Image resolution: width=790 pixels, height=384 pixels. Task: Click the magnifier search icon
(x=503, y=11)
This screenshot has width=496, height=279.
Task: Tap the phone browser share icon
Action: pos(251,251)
++++++
Task details: Please return each line of the rows above as a JSON list of strings, one string per line, with blank lines left out.

Response:
[
  "Image resolution: width=790 pixels, height=384 pixels. Task: Click the magnifier search icon",
  "(x=503, y=11)",
  "This screenshot has width=496, height=279.",
  "Task: Tap the phone browser share icon",
  "Action: pos(251,251)"
]